-- DATA FOR PROCESSING start --

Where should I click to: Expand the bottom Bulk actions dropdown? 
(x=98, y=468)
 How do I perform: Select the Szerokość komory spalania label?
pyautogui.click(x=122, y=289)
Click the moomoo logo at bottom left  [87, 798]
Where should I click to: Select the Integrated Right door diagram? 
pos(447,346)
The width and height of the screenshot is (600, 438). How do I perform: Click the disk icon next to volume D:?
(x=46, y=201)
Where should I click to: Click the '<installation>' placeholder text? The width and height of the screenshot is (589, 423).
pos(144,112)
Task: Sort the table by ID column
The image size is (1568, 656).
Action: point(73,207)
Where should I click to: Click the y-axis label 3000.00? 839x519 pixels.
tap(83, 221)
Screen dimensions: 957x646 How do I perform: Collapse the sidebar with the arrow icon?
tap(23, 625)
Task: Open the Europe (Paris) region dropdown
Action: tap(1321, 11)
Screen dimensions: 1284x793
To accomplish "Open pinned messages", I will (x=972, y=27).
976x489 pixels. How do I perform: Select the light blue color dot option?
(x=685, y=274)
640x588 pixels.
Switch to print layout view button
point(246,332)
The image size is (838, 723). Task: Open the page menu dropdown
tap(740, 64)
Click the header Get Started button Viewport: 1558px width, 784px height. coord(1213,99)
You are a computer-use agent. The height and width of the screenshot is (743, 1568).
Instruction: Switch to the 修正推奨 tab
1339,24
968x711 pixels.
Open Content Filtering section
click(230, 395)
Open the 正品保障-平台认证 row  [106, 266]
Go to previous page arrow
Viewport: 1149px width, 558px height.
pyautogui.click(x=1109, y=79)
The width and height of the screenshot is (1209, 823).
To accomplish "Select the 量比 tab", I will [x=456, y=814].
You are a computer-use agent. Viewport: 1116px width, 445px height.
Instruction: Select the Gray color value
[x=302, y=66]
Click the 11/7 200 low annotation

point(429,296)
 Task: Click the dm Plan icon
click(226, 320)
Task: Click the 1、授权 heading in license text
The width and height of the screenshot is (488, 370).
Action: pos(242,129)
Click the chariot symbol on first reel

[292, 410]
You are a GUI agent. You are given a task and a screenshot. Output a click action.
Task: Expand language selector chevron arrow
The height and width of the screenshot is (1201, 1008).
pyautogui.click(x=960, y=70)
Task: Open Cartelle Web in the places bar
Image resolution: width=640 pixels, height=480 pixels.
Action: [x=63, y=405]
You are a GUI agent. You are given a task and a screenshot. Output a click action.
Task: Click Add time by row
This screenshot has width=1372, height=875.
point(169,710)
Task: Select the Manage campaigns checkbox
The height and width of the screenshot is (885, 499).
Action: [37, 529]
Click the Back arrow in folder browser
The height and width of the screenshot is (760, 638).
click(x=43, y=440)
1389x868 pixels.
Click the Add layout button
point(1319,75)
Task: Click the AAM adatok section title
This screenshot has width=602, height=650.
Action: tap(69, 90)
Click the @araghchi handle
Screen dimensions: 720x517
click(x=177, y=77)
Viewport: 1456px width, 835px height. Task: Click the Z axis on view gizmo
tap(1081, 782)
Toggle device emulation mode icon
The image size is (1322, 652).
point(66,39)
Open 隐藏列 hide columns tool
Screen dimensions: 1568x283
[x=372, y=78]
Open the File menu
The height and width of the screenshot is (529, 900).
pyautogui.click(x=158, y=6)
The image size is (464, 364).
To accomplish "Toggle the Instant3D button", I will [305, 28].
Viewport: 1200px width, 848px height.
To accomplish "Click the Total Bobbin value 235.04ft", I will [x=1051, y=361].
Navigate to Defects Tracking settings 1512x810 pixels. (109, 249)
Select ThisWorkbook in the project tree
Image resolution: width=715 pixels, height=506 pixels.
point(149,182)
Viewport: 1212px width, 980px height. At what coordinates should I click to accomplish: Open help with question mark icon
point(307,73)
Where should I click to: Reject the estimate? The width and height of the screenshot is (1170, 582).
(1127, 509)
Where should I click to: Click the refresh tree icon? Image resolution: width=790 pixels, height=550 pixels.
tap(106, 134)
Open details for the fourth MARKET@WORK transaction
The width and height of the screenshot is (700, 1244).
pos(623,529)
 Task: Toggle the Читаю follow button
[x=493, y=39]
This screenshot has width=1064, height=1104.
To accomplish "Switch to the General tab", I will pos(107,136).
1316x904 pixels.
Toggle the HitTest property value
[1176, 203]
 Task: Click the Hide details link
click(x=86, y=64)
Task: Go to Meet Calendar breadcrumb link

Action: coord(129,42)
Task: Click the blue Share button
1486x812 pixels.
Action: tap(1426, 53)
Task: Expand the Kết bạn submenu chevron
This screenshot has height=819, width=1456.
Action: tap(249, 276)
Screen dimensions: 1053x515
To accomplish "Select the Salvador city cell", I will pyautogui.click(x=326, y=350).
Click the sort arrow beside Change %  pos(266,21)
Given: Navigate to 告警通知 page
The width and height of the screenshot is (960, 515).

-- DATA FOR PROCESSING end --

### SHORT TASK:
Edit all of the records above so that "Where should I click to:" becomes "Which spot should I click to:" wherever it occurs, leaving everything else untouched.

### FINAL RESULT:
Which spot should I click to: Expand the bottom Bulk actions dropdown? 
(x=98, y=468)
 How do I perform: Select the Szerokość komory spalania label?
pyautogui.click(x=122, y=289)
Click the moomoo logo at bottom left  [87, 798]
Which spot should I click to: Select the Integrated Right door diagram? 
pos(447,346)
The width and height of the screenshot is (600, 438). How do I perform: Click the disk icon next to volume D:?
(x=46, y=201)
Which spot should I click to: Click the '<installation>' placeholder text? The width and height of the screenshot is (589, 423).
pos(144,112)
Task: Sort the table by ID column
The image size is (1568, 656).
Action: point(73,207)
Which spot should I click to: Click the y-axis label 3000.00? 839x519 pixels.
tap(83, 221)
Screen dimensions: 957x646 How do I perform: Collapse the sidebar with the arrow icon?
tap(23, 625)
Task: Open the Europe (Paris) region dropdown
Action: tap(1321, 11)
Screen dimensions: 1284x793
To accomplish "Open pinned messages", I will (x=972, y=27).
976x489 pixels. How do I perform: Select the light blue color dot option?
(x=685, y=274)
640x588 pixels.
Switch to print layout view button
point(246,332)
The image size is (838, 723). Task: Open the page menu dropdown
tap(740, 64)
Click the header Get Started button Viewport: 1558px width, 784px height. coord(1213,99)
You are a computer-use agent. The height and width of the screenshot is (743, 1568).
Instruction: Switch to the 修正推奨 tab
1339,24
968x711 pixels.
Open Content Filtering section
click(230, 395)
Open the 正品保障-平台认证 row  [106, 266]
Go to previous page arrow
Viewport: 1149px width, 558px height.
pyautogui.click(x=1109, y=79)
The width and height of the screenshot is (1209, 823).
To accomplish "Select the 量比 tab", I will [x=456, y=814].
You are a computer-use agent. Viewport: 1116px width, 445px height.
Instruction: Select the Gray color value
[x=302, y=66]
Click the 11/7 200 low annotation

point(429,296)
 Task: Click the dm Plan icon
click(226, 320)
Task: Click the 1、授权 heading in license text
The width and height of the screenshot is (488, 370).
Action: pos(242,129)
Click the chariot symbol on first reel

[292, 410]
You are a GUI agent. You are given a task and a screenshot. Output a click action.
Task: Expand language selector chevron arrow
The height and width of the screenshot is (1201, 1008).
pyautogui.click(x=960, y=70)
Task: Open Cartelle Web in the places bar
Image resolution: width=640 pixels, height=480 pixels.
Action: [x=63, y=405]
You are a GUI agent. You are given a task and a screenshot. Output a click action.
Task: Click Add time by row
This screenshot has width=1372, height=875.
point(169,710)
Task: Select the Manage campaigns checkbox
The height and width of the screenshot is (885, 499).
Action: [37, 529]
Click the Back arrow in folder browser
The height and width of the screenshot is (760, 638).
click(x=43, y=440)
1389x868 pixels.
Click the Add layout button
point(1319,75)
Task: Click the AAM adatok section title
This screenshot has width=602, height=650.
Action: tap(69, 90)
Click the @araghchi handle
Screen dimensions: 720x517
click(x=177, y=77)
Viewport: 1456px width, 835px height. Task: Click the Z axis on view gizmo
tap(1081, 782)
Toggle device emulation mode icon
The image size is (1322, 652).
point(66,39)
Open 隐藏列 hide columns tool
Screen dimensions: 1568x283
[x=372, y=78]
Open the File menu
The height and width of the screenshot is (529, 900).
pyautogui.click(x=158, y=6)
The image size is (464, 364).
To accomplish "Toggle the Instant3D button", I will [305, 28].
Viewport: 1200px width, 848px height.
To accomplish "Click the Total Bobbin value 235.04ft", I will [x=1051, y=361].
Navigate to Defects Tracking settings 1512x810 pixels. (109, 249)
Select ThisWorkbook in the project tree
Image resolution: width=715 pixels, height=506 pixels.
point(149,182)
Viewport: 1212px width, 980px height. At what coordinates should I click to accomplish: Open help with question mark icon
point(307,73)
Which spot should I click to: Reject the estimate? The width and height of the screenshot is (1170, 582).
(1127, 509)
Which spot should I click to: Click the refresh tree icon? Image resolution: width=790 pixels, height=550 pixels.
tap(106, 134)
Open details for the fourth MARKET@WORK transaction
The width and height of the screenshot is (700, 1244).
pos(623,529)
 Task: Toggle the Читаю follow button
[x=493, y=39]
This screenshot has width=1064, height=1104.
To accomplish "Switch to the General tab", I will pos(107,136).
1316x904 pixels.
Toggle the HitTest property value
[1176, 203]
 Task: Click the Hide details link
click(x=86, y=64)
Task: Go to Meet Calendar breadcrumb link

Action: coord(129,42)
Task: Click the blue Share button
1486x812 pixels.
Action: tap(1426, 53)
Task: Expand the Kết bạn submenu chevron
This screenshot has height=819, width=1456.
Action: tap(249, 276)
Screen dimensions: 1053x515
To accomplish "Select the Salvador city cell", I will pyautogui.click(x=326, y=350).
Click the sort arrow beside Change %  pos(266,21)
Given: Navigate to 告警通知 page
The width and height of the screenshot is (960, 515).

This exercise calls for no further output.